If you didn't know any better, you would think I was about to describe the plot of an old Chuck Norris or Jean Claude Van Damme straight-to-video film.
Kurt Russell plays Todd, a soldier, picked from birth to be trained in combat fighting to the point where he is nothing more than a programmable killing machine. He and his fellow soldiers fight in many skirmishes and battles until Mekum (Jason Isaacs) comes along. Mekum has created a new fighting force using genetic engineering. One of his men, Caine (Jason Scott Lee), kills two other older soldiers and wounds Todd. Todd and his dead comrades are dumped on a giant garbage collecting planet, not knowing that Todd is still alive. On the planet, he meets the survivors of a crashed ship who have a Utopian existence. Todd stays with Mace (Sean Pertwee) and his wife Sandra (Connie Nielsen), and he begins to learn the ways of love and peace, man. Mekum happens to pick the garbage planet to train his new fighting force on and the last third of the film is one big long nasty fight.

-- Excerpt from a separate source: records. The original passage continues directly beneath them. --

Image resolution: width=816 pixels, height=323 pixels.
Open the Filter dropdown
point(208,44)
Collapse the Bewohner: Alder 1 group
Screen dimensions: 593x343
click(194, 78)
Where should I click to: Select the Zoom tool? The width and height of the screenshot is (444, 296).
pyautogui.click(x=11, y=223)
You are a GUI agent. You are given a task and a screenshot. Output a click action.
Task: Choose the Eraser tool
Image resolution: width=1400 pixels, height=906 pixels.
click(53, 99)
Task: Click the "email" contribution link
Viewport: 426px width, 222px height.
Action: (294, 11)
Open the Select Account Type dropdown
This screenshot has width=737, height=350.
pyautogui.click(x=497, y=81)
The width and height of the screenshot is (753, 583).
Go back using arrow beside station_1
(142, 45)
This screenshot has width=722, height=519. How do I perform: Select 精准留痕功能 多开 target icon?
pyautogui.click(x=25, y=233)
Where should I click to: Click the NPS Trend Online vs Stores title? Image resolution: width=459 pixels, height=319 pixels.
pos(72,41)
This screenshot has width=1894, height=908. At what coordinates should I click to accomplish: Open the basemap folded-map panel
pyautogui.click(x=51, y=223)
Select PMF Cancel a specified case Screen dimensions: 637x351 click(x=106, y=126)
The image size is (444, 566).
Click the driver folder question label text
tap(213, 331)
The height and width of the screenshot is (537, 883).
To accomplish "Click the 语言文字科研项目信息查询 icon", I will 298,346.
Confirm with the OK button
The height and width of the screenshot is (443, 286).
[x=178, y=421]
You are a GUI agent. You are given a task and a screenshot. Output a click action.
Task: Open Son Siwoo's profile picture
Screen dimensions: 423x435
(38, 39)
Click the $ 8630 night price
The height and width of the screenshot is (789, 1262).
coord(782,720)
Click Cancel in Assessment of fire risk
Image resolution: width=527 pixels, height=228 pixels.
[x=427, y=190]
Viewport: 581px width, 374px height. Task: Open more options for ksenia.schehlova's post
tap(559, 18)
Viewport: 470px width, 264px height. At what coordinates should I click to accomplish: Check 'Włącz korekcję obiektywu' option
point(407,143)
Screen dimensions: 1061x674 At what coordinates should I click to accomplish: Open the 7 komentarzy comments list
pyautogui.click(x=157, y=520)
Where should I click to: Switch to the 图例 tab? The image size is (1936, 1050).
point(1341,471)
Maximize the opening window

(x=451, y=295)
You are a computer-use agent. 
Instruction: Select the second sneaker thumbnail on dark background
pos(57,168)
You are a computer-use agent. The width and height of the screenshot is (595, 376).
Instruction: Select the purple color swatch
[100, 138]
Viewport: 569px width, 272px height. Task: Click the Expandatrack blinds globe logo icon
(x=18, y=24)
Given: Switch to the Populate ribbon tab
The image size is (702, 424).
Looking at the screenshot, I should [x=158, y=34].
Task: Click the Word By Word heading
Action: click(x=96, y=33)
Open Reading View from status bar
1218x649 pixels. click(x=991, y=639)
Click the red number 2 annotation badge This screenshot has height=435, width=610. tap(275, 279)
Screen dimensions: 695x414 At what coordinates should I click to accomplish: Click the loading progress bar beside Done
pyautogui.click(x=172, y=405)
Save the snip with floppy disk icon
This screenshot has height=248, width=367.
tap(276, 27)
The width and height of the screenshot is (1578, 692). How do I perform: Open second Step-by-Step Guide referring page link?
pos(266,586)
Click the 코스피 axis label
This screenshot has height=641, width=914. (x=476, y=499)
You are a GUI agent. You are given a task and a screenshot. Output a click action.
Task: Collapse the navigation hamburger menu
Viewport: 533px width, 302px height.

I like science fiction as much as the next Trekkie, but "Soldier" does not contain one plot point or character I have not seen before. The outcome is a foregone conclusion. Russell is too good an actor to play stiff. He is wasted in the title role, another version of the Terminator or Rambo or any other silent killing machine. Things on the garbage planet (can we call a moratorium on those in all futuristic films?) are going too well, and the fact that the very same man who dumped Todd there picks it for exercises is a real stretch. The special effects are okay, nothing you haven't seen before. The supporting cast tries, but the direction and script stink. Anderson's final third is not only a long shootout, but a boring one. Todd is everywhere and nowhere, killing indestructible soldiers, then vanishing. All the explosions, shootings, punches, and hoopla bore, especially when the end is devoid of suspense. At ninety nine minutes, the film feels padded, as if the running time was increased by more and more explosions.
"Soldier" bombed at the box office, and with good reason. Sometimes the public can spot a loser, and they were right in this case.